-------- BACAAN LATIHAN --------

Di penghujung tahun 2022 ini, Saiful Mujani Research and Consulting (SMRC) kembali merilis hasil surveinya. Kali ini menyorot tentang seberapa besar tingkat kepuasan publik pada kinerja pemerintahan Presiden Joko Widodo.
Pendiri SMRC Prof. Saiful Mujani mengatakan berdasarkan data tren tingkat kepuasan publik pada kinerja Jokowi sejak tahun 2015, ada penguatan pada periode kedua, di mana tingkat kepuasan rata-rata mencapai 70 persen. Jika pada survei terakhir di bulan Desember 2022 tingkat kepuasan mencapai 74,2%, maka dalam survei terakhir ini meningkat menjadi 76,7%.
“Ini peristiwa yang sangat penting, bahwa Presiden Jokowi memiliki approval rating yang sangat tinggi,” kata Saiful.
Berjalan baiknya langkah-langkah pengendalian pandemi COVID-19 dan gelontoran bantuan sosial ditengarai menjadi salah satu hal yang meningkatkan kepercayaan dan kepuasan publik. Baliho ungkapan terima kasih pada Presiden Jokowi terpasang di berbagai daerah, termasuk di Kota Solo. Baliho tersebut berisi gambar presiden dengan tulisan dukungan penyaluran bansos tepat sasaran.
Menurut data pemerintah, anggaran perlindungan sosial pada tahun 2022 mencapai Rp498 triliun, meningkat dari anggaran tahun 2021 yang mencapai Rp468,3 triliun, dan tahun 2020 yang mencapai Rp293,2 triliun. Peningkatan anggaran ini seiring dengan perebakan luas COVID-19 ketika itu.
Anggaran untuk tahun 2023 akan kembali naik menjadi Rp441 triliun untuk mengantisipasi ketidakpastian ekonomi global dan potensi lonjakan gelombang baru COVID-19, sebagaimana yang terjadi di banyak negara, terutama di China.
Dampak pada Sistem Demokrasi, Pemilu dan Potensi Perpanjangan Masa Jabatan Presiden
Meski baru menginjak tahun baru 2023, tetapi aroma tahun politik sudah sangat kencang. Terlebih setelah Komisi Pemilihan Umum KPU menetapkan partai politik yang berhak bertarung di Pemilu 2024.

-------- DATA DISEDIAKAN --------

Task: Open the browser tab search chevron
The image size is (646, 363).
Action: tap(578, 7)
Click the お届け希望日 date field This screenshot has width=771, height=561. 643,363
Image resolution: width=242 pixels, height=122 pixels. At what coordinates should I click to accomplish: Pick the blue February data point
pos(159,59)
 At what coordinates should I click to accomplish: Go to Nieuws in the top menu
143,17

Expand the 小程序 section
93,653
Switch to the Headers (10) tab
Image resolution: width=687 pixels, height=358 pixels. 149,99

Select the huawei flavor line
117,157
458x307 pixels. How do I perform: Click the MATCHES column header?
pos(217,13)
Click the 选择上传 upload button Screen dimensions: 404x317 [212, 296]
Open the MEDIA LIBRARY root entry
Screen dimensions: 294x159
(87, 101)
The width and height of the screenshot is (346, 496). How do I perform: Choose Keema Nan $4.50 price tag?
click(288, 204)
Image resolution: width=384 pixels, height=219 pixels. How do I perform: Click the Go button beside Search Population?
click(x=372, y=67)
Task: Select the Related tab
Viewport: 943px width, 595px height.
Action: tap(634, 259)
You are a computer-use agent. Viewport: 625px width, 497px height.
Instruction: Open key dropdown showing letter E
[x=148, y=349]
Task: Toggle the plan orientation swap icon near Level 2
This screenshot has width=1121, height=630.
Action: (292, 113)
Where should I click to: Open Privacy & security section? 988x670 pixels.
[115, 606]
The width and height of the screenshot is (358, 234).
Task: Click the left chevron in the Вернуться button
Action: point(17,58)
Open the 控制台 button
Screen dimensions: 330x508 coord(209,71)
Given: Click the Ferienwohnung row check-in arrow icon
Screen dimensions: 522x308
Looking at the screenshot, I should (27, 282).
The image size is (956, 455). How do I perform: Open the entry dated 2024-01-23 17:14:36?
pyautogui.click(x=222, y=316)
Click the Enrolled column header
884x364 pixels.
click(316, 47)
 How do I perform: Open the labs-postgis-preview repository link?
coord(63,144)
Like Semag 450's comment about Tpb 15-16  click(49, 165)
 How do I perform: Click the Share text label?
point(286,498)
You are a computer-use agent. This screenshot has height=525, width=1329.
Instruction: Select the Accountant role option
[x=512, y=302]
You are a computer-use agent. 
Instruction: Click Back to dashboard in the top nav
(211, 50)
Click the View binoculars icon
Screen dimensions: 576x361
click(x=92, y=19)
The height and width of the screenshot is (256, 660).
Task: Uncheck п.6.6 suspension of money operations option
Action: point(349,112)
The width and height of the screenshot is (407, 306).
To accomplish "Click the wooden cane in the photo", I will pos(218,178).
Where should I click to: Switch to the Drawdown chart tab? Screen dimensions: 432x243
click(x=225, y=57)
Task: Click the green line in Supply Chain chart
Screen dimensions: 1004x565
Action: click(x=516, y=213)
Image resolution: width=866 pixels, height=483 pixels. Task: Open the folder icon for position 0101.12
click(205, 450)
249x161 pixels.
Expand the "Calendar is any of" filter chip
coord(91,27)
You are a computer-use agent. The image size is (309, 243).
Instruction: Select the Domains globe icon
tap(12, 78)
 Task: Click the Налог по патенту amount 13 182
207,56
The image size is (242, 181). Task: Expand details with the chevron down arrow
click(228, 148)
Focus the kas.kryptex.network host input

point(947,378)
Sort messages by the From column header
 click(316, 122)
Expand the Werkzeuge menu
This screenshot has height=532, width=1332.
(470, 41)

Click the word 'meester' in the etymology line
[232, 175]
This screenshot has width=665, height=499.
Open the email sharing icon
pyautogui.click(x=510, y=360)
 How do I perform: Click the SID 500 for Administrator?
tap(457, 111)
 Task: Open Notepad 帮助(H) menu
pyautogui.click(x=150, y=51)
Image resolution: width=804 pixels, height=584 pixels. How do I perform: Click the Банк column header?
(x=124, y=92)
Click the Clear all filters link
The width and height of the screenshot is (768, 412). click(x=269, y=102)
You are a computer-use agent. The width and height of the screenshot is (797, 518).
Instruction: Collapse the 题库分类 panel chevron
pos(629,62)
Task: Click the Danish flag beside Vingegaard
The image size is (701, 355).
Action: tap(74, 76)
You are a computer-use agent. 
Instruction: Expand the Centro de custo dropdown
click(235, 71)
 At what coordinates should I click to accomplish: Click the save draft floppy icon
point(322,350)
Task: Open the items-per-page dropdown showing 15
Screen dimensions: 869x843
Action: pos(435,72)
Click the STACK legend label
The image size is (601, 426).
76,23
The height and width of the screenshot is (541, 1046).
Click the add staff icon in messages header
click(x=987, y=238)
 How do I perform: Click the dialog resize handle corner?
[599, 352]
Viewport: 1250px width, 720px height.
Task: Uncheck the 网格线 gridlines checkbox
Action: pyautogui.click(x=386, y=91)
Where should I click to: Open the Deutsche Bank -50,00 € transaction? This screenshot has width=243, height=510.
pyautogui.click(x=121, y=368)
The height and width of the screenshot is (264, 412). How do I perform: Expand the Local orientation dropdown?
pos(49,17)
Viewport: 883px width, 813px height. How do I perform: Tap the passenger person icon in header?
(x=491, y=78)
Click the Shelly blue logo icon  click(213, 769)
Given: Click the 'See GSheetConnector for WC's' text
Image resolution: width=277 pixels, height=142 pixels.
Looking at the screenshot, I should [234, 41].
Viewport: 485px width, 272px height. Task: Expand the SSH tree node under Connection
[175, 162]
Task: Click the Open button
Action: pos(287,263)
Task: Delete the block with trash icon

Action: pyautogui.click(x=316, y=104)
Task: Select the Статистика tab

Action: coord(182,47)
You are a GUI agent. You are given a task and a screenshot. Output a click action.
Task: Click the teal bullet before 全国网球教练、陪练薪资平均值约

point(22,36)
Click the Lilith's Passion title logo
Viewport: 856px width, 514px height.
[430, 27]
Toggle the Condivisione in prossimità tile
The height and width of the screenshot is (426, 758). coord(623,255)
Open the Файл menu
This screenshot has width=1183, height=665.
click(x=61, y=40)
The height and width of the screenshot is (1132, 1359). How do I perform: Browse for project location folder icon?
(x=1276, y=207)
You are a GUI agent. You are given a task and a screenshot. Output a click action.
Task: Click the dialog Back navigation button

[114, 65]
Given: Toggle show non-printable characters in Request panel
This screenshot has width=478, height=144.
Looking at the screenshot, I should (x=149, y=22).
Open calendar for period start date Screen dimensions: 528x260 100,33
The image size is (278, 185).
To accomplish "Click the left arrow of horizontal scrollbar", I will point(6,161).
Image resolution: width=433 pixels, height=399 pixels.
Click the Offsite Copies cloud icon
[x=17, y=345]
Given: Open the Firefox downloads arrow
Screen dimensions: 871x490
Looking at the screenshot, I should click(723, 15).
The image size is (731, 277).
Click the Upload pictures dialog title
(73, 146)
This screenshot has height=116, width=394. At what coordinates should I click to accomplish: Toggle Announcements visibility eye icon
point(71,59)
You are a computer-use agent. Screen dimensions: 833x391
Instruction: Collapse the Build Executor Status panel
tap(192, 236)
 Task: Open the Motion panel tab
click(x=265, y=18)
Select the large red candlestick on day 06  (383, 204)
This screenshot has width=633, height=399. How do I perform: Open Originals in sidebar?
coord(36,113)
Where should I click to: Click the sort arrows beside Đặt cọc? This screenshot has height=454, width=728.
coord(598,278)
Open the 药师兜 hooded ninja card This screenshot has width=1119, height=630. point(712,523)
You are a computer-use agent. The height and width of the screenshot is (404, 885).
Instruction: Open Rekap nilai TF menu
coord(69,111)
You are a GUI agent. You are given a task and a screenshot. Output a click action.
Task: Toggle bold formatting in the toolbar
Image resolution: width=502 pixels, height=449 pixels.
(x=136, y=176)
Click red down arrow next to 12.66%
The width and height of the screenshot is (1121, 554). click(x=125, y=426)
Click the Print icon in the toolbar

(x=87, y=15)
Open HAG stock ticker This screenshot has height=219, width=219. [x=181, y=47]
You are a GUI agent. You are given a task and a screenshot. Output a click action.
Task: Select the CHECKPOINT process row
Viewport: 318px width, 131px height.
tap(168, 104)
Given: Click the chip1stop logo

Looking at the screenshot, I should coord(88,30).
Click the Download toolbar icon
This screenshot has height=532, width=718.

--------

SOAL DIKERJAKAN: Lanjutkan artikel tentang survei SMRC mengenai kepuasan publik terhadap kinerja pemerintahan Presiden Joko Widodo, mulai sesudah kalimat terakhir yang tercantum.

KOTAK JAWABAN:
Saiful mengatakan ia kaget dengan pernyataan Ketua MPR Bambang Soesatyo dan Ketua DPD La Nyalla Mattalitti yang mengajak untuk berpikir kembali tentang Pemilu 2024 dengan dalih kinerja Presiden Jokowi dinilai bagus oleh publik. Bambang Soesatyo dan La Nyalla memberi alternatif untuk menangguhkan pemilu ke tahun 2027, atau tetap menyelenggarakan pemilu pada tahun 2024 dengan memberi kesempatan Jokowi bertarung untuk ketiga kalinya.
Mengingat posisi Bambang Soesatyo sebagai Ketua MPR yang berwenang mengubah Undang-Undang Dasar, pandangannya itu perlu dibahas. Sementara pandangan La Naylla menurutnya tidak mencerminkan aspirasi publik.
Guru Besar Ilmu Politik Universitas Islam Negeri Jakarta itu mengatakan survei SMRC pada bulan Mei dan September 2021, juga pada Maret dan Oktober 2022, menunjukkan mayoritas publik ingin mempertahankan ketentuan masa jabatan presiden hanya dua kali, dan masing-masing selama lima tahun. Dalam empat kali survei tersebut, rata-rata 77% publik ingin aturan itu dipertahankan. Hanya 13% responden yang ingin mengubahnya.
"Statement itu bertentangan atau tidak mencerminkan aspirasi publik. Di satu sisi, kinerja Presiden Jokowi memang bagus. Tapi apakah bagusnya kinerja Presiden Jokowi itu membuat publik menginginkan agar dia dikasih wewenang untuk kembali berkuasa dengan mengubah konstitusi atau dikasih tambahan kekuasaan tiga tahun lagi,” ujar Saiful.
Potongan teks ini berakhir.